Start of Block

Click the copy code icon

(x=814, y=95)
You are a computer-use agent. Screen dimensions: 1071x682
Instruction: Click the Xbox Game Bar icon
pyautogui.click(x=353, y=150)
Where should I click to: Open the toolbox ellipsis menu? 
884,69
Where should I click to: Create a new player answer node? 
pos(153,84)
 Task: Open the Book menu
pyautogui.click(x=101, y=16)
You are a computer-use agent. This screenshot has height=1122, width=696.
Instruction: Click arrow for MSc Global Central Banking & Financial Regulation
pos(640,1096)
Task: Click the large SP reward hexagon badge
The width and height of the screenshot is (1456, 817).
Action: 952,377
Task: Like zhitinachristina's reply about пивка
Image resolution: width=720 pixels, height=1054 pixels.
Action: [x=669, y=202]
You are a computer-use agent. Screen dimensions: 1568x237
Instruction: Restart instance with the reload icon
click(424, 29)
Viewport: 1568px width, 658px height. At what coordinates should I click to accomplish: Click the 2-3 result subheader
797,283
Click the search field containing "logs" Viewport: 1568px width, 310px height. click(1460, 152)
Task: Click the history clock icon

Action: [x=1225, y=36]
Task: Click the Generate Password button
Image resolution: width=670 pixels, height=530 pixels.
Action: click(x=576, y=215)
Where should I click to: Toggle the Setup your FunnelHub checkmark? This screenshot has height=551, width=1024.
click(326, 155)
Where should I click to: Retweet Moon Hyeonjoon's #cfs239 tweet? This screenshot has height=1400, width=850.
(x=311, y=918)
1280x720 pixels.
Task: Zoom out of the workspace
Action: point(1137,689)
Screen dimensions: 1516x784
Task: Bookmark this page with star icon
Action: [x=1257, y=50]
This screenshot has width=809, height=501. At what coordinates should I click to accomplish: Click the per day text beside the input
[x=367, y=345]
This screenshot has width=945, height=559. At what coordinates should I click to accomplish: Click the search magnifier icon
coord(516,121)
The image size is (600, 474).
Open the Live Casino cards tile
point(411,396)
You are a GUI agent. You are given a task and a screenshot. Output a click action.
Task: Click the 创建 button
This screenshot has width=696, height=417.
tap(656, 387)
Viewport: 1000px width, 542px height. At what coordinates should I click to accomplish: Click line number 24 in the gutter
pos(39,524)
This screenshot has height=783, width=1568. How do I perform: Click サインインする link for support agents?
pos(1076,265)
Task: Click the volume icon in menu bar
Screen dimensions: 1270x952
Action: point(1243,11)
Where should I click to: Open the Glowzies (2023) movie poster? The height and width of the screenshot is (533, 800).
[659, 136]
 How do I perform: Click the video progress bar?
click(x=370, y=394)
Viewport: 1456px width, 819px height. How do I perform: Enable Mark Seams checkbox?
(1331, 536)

End of Block

After reading the records above, say how many lines hold the string "button", using only a number.

== SOLUTION TO THIS EXERCISE ==
2